Pessoas com mais de 65 anos partilham mais notícias falsas no Facebook

Análise a 1750 perfis revelou que 8,5% dos utilizadores da rede social partilharam notícias falsas durante a última campanha eleitoral norte-americana.

Durante as presidenciais de 2016 nos Estados Unidos, de que saiu vencedor Donald Trump, os cidadãos com mais de 65 anos foram quem publicou mais notícias falsas na rede social Facebook, independentemente da classe social, do género, da etnia, da educação ou da quantidade de publicações feitas. Esta é a principal conclusão de um estudo da revista Science realizado por investigadores das universidades de Nova Iorque e Princeton.

A análise feita a 1750 perfis revelou que a maior parte dos utilizadores do Facebook não publicou notícias falsas. No total, foram encontradas partilhas pró-Donald Trump com conteúdos que os investigadores denominaram como notícias falsas em 8,5% das contas. Cerca de 18,1% dos ​​​​​​utilizadores que republicaram conteúdo de um dos 21 sites sinalizados pelos investigadores eram republicanos, o partido do presidente dos Estados Unidos, e 3,5% eram democratas.

Quem partilhou mais notícias falsas - pessoas com mais de 65 anos - publicou mais do dobro do que a faixa etária de 45 a 65 anos e cerca de sete vezes mais do que a geração de 18 a 29 anos.

Por outro lado, quem partilhou menos notícias falsas foi quem mais utilizou a rede social. Segundo os investigadores, pessoas que partilham mais conteúdo revelaram-se mais informadas e mais capazes de distinguir entre o verdadeiro e o falso.

"Como a maior geração da América se aposenta num momento de mudanças demográficas e tecnológicas, é possível que uma faixa inteira de americanos, agora com mais de 60 anos, não tenha o nível de alfabetização em média digital necessário para garantir a confiabilidade e determinar a confiabilidade das notícias encontradas online", escreveram Andrew Guess, Jonathan Nagler e Joshua Tucker, os autores do estudo.

(TAREFAS A FAZER):
1. Edite um trecho do texto sobre notícias falsas no Facebook. Comece nas palavras "Análise a 1750", pare depois de "Iorque e Princeton." e substitua "rede social" por "plataforma".
2. Traduza para inglês esta frase do texto sobre notícias falsas no Facebook: "A análise feita a 1750 perfis revelou que a maior parte dos utilizadores do Facebook não publicou notícias falsas."
3. Indique todos os autores do estudo que o texto sobre notícias falsas no Facebook nomeia.

(DADOS):

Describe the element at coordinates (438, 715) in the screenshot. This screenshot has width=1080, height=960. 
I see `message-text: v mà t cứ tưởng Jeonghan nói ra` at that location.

(TAREFAS RESOLVIDAS):
1.
Análise a 1750 perfis revelou que 8,5% dos utilizadores da plataforma partilharam notícias falsas durante a última campanha eleitoral norte-americana.

Durante as presidenciais de 2016 nos Estados Unidos, de que saiu vencedor Donald Trump, os cidadãos com mais de 65 anos foram quem publicou mais notícias falsas na plataforma Facebook, independentemente da classe social, do género, da etnia, da educação ou da quantidade de publicações feitas. Esta é a principal conclusão de um estudo da revista Science realizado por investigadores das universidades de Nova Iorque e Princeton.

2. The analysis of 1,750 profiles revealed that most Facebook users did not post fake news.

3. Andrew Guess, Jonathan Nagler e Joshua Tucker.